Cybersecurity researchers discovered a malicious package in the Python Package Index (PyPI) that accumulated thousands of downloads over three years while stealing developers’ Amazon Web Services (AWS) credentials.
Package in Review”factory,” which prints a popular Python library known as “fabric” which is for remote execution of shell commands via SSH.
While the legitimate package had over 202 million downloads, its malicious counterpart had downloaded over 37,100 times to date. At the time of writing, fabrice is still available for download from PyPI. It was first published in March 2021.
The typosquatting package is designed to exploit “fabric”-related trust, including “payloads that steal credentials, create backdoors, and execute platform-specific scripts,” security firm Socket said.
Fabrics is designed to perform its malicious activities based on the operating system on which it is installed. On Linux machines, it uses a specific function to download, decode, and execute four different shell scripts from an external server (“89.44.9(.)227”).
On systems running Windows, two different payloads—a Visual Basic Script (“p.vbs”) and a Python script—are extracted and executed, with the former running a hidden Python script (“d.py”) stored in the “Downloads”. .

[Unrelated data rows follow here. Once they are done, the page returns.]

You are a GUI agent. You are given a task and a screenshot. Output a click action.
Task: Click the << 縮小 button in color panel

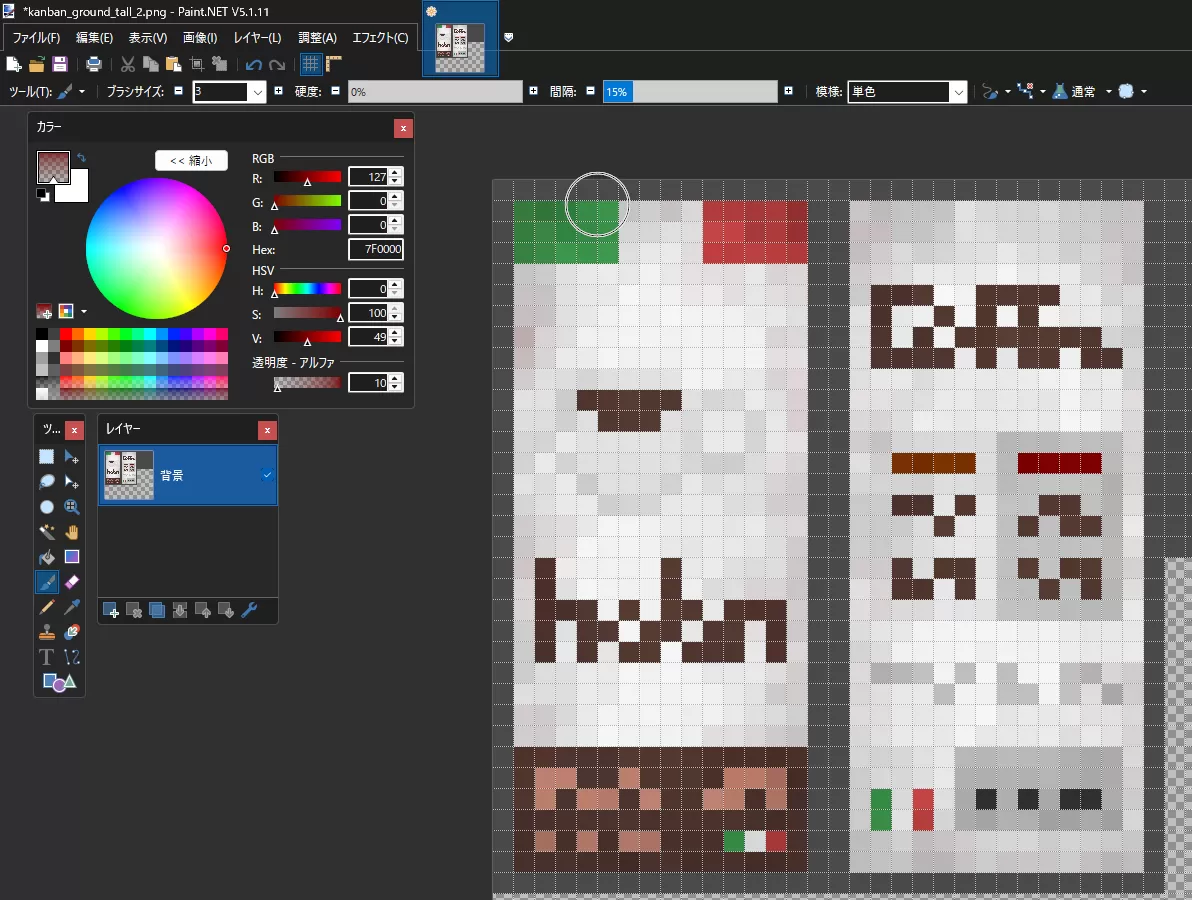(191, 160)
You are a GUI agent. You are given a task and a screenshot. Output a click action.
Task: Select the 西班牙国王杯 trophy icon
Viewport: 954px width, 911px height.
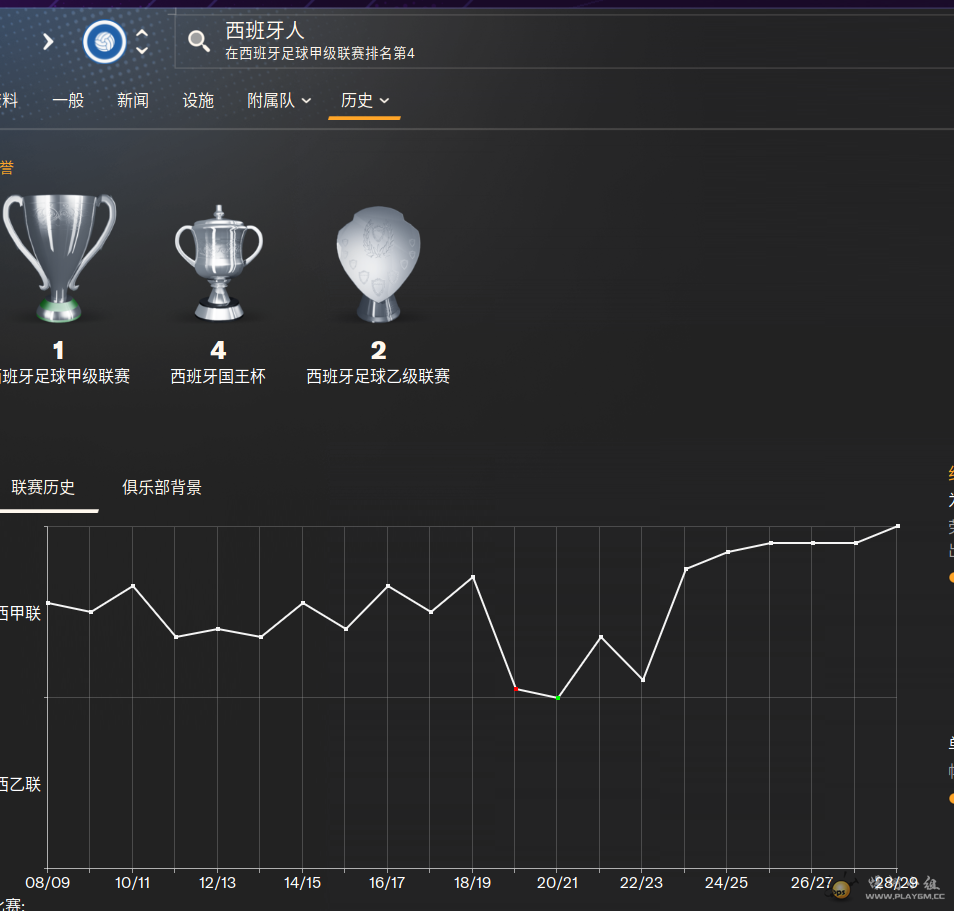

“This VBScript functions as a launcher, allowing the Python script to execute commands or initiate further payloads as designed by the attacker,” said security researchers Danesh Dodiya, Sambarathi Sai and Vijay Chintakunta.
Another Python script is designed to download the malicious executable from the same remote server, save it as “chrome.exe” in the Downloads folder, set up persistence using scheduled tasks to run the binary every 15 minutes, and finally delete the “d . py” file.
The ultimate goal of the package, regardless of operating system, is to steal credentials, collect AWS access and private keys using Boto3 AWS Software Development Kit (SDK) for Python and passing information back to the server.
“By harvesting AWS keys, an attacker gains access to potentially confidential cloud resources,” the researchers said. “The fabrice package is a sophisticated typosquatting attack designed to impersonate a trusted fabric library and exploit unsuspecting developers by gaining unauthorized access to sensitive credentials on Linux and Windows systems.”